CORS preflight request sequence
Browser-to-server handshake for cross-origin requests.
A browser security feature sits between your JavaScript and a cross-origin API: CORS
(Cross-Origin Resource Sharing). When your frontend at app.example.com tries to fetch
data from api.example.com, the browser doesn't just send the request — it first asks
permission with an automatic preflight OPTIONS request. Only if the server says yes does
the browser actually send your POST, PUT, or DELETE.
This template shows the handshake: the browser sends an OPTIONS preflight with the origin, requested method, and headers it wants to use. The server responds with an Allow-Origin header (does it trust this origin?) and Allow-Methods (can it use POST?). If both match, the browser unblocks the actual request. If the server says no, the browser blocks the response with a CORS error — and your JavaScript never sees the data.
When to use this template
- API onboarding docs — show frontend engineers how to set the Content-Type header correctly to avoid unexpected preflights, or document where your CORS policy is enforced.
- Security audit — trace the preflight handshake so you can verify your Allow-Origin
and Allow-Methods headers are restrictive (don't allow
*in production). - Debugging CORS errors — when a team reports "CORS error in Chrome, works in Postman", diagram the preflight to pinpoint whether the browser is sending it but the server isn't responding, or the server is allowing it but the allow-list is wrong.
How to adapt it
Customize the headers and policies for your setup:
- Credentials and cookies — add a note that requests with credentials (cookies, auth)
require
Allow-Credentials: trueand must list the origin explicitly (not*). - Multiple allowed origins — expand the "Check origin" step to show a lookup table or environment-based list (dev, staging, production allow different origins).
- Custom headers — add a participant for each custom header your API uses (X-API-Key, X-CSRF-Token) and show them in the Allow-Headers response.
Visual edits regenerate clean code, so you can document your real CORS policy without manual syntax.
Mermaid code
Copy it anywhere Mermaid is supported — GitHub, Notion, or your docs.
sequenceDiagram
participant Browser
participant Server
Browser->>Server: OPTIONS /api/data (preflight)
Note over Browser,Server: No credentials, CORS headers
Server->>Server: Check origin, method, headers
Server->>Browser: 200 OK + CORS headers
Note over Server,Browser: Allow-Origin, Allow-Methods, Allow-Headers
alt CORS allowed
Browser->>Server: POST /api/data (actual request)
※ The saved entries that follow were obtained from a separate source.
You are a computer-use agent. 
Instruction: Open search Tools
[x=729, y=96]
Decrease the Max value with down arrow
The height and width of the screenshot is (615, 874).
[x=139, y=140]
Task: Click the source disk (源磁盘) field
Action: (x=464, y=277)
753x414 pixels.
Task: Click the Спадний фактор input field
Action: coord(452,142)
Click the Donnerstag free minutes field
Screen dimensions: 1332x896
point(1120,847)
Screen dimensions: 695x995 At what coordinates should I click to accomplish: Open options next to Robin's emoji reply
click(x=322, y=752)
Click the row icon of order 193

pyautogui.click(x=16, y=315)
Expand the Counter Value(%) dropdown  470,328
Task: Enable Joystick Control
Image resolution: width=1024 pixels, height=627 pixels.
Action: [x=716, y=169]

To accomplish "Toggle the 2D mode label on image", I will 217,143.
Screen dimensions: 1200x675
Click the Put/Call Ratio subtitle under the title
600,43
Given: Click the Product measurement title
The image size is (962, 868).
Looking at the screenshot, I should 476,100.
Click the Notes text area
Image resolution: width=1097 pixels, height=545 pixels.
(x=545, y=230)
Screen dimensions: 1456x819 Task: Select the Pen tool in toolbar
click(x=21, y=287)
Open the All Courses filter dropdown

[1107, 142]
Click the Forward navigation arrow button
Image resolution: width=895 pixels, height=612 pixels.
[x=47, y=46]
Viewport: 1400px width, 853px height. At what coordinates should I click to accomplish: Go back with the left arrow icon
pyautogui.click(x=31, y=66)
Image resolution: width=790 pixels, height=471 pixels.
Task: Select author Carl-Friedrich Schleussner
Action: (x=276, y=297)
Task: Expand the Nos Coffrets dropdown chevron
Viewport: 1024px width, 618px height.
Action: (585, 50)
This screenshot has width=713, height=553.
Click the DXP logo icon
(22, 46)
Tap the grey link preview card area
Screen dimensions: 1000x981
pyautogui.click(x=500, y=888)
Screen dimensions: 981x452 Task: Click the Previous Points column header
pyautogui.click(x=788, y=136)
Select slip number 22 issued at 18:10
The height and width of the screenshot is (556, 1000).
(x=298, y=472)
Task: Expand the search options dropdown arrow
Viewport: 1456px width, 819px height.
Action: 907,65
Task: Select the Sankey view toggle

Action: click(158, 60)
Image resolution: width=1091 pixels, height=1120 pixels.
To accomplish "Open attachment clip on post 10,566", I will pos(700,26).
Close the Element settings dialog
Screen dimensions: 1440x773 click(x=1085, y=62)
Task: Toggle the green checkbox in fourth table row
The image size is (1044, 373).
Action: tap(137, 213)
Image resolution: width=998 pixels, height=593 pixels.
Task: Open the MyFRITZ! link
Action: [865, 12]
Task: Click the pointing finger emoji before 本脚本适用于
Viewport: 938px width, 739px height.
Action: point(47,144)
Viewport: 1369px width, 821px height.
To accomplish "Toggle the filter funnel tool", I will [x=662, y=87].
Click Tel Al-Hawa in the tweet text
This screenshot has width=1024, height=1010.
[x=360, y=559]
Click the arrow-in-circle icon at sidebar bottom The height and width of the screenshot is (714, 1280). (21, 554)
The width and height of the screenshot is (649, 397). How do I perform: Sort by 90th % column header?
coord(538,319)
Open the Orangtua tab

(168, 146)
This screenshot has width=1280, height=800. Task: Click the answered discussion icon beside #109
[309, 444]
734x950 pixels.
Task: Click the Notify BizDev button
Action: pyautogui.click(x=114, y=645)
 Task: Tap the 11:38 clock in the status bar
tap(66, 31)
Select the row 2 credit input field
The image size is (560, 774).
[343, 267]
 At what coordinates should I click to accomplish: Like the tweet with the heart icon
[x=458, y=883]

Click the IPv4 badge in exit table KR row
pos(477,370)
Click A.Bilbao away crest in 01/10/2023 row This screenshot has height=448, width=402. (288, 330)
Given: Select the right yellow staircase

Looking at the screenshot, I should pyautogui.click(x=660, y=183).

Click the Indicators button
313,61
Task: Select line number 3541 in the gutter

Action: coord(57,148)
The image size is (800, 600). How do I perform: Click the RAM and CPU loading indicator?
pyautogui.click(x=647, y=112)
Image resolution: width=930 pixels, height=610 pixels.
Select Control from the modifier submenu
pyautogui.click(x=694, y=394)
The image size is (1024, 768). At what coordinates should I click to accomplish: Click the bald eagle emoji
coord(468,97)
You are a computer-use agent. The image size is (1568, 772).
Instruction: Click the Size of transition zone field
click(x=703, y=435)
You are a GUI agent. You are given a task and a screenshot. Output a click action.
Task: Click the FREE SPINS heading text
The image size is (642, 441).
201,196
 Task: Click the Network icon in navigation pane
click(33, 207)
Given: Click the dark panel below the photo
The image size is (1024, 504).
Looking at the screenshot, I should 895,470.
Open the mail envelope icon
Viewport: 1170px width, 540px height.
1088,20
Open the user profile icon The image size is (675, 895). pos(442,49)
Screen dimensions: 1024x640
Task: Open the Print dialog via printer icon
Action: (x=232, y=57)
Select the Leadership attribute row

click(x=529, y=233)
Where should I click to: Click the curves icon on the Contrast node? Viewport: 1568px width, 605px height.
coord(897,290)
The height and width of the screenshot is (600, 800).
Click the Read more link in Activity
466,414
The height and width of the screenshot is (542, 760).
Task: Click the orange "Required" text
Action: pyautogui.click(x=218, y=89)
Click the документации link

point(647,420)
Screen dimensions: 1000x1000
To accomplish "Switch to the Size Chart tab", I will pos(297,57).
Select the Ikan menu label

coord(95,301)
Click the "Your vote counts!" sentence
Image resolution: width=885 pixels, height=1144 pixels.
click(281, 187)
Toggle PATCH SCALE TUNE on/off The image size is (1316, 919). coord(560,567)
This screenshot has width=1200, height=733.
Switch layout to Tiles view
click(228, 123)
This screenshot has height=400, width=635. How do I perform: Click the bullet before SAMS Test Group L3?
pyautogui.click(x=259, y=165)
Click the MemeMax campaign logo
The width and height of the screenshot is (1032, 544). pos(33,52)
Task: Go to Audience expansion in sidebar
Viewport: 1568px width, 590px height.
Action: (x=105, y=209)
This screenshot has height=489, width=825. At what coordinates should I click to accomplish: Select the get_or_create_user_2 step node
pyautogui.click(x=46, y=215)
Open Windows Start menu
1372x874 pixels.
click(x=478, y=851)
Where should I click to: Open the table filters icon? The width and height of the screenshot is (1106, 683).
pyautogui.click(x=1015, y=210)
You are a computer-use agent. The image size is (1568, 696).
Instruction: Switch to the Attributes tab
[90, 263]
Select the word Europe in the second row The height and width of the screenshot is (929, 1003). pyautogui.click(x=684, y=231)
Server->>Browser: 200 OK + data
Browser->>Browser: JavaScript receives response
else CORS denied
Browser->>Browser: Block response, throw CORS error
Note over Browser: Origin not in Allow-Origin list
end
Frequently asked questions
- What is a CORS preflight request?
- It's a safety check the browser runs before sending a request that modifies data (POST, PUT, DELETE) or uses custom headers. The browser first sends an OPTIONS request to see if the server allows cross-origin requests from this origin, method, and headers. The server responds with Allow-Origin and Allow-Methods headers. Only if the preflight passes does the browser send the actual request.
- Why does the browser send a preflight at all?
- Old browsers didn't understand CORS — if a webpage could make requests anywhere, a malicious site could submit forms to your bank and steal data. The preflight is a speed bump: the attacker's page must get permission from your server before the request lands. Your server's CORS policy controls who gets in.
- How do I fix CORS errors in my API?
- Add CORS headers to your responses: Access-Control-Allow-Origin (which origins), Access-Control-Allow-Methods (which HTTP verbs), Access-Control-Allow-Headers (which custom headers). Set them on both the preflight OPTIONS response and the actual response. For development, allow localhost:3000; for production, list only your frontend domains. Visual edits let you document your CORS policy without syntax overhead.
- When are preflight requests NOT sent?
- Simple requests (GET, HEAD, POST with standard content-types) skip the preflight. But custom headers, JSON content-type with POST, credentials cookies, or any PUT/DELETE/PATCH always trigger it. If you're not seeing OPTIONS requests in your network tab, you're probably making simple requests — add a custom header to trigger the preflight so you can test your CORS setup.